> Work instruction:
The word "icon" marks the lines you need; copy each of them from the data.

> Data to examine:
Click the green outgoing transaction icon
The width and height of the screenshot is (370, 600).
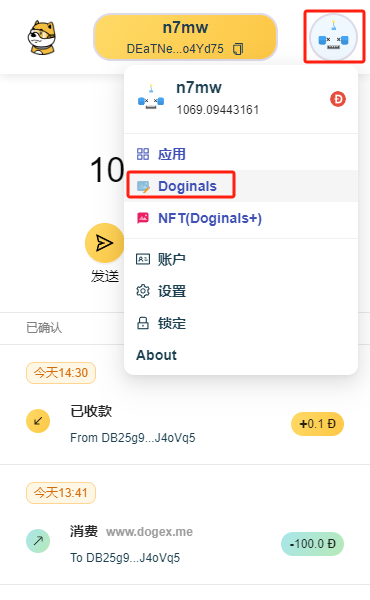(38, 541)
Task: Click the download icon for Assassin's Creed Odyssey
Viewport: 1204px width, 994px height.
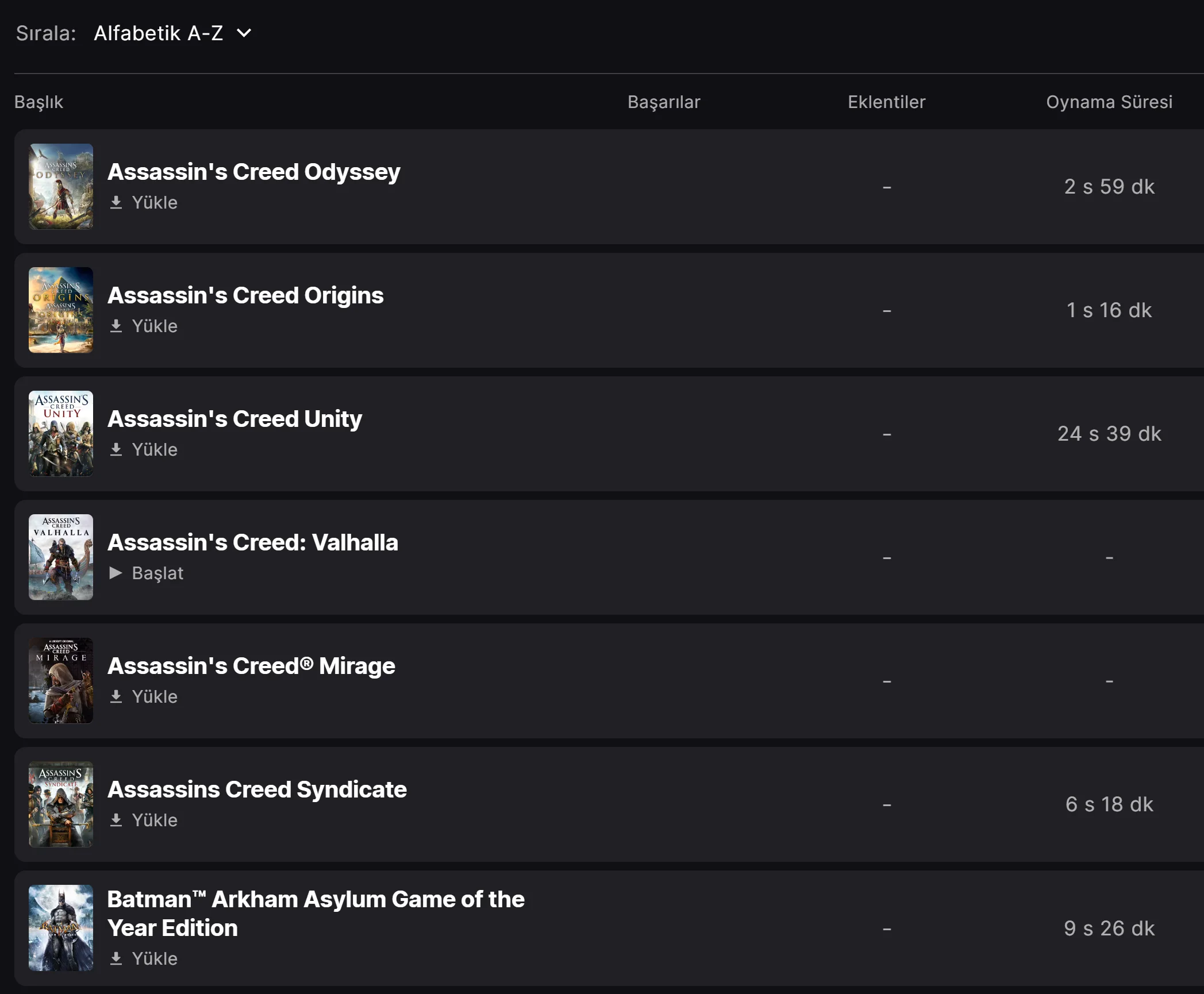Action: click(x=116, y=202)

---

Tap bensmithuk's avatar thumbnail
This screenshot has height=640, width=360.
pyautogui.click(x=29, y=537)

* * *

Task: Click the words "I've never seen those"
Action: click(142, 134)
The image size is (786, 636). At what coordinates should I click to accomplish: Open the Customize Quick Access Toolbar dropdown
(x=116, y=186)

> Reply:
Click the green outgoing transaction icon
Task: Click the download icon for Assassin's Creed Odyssey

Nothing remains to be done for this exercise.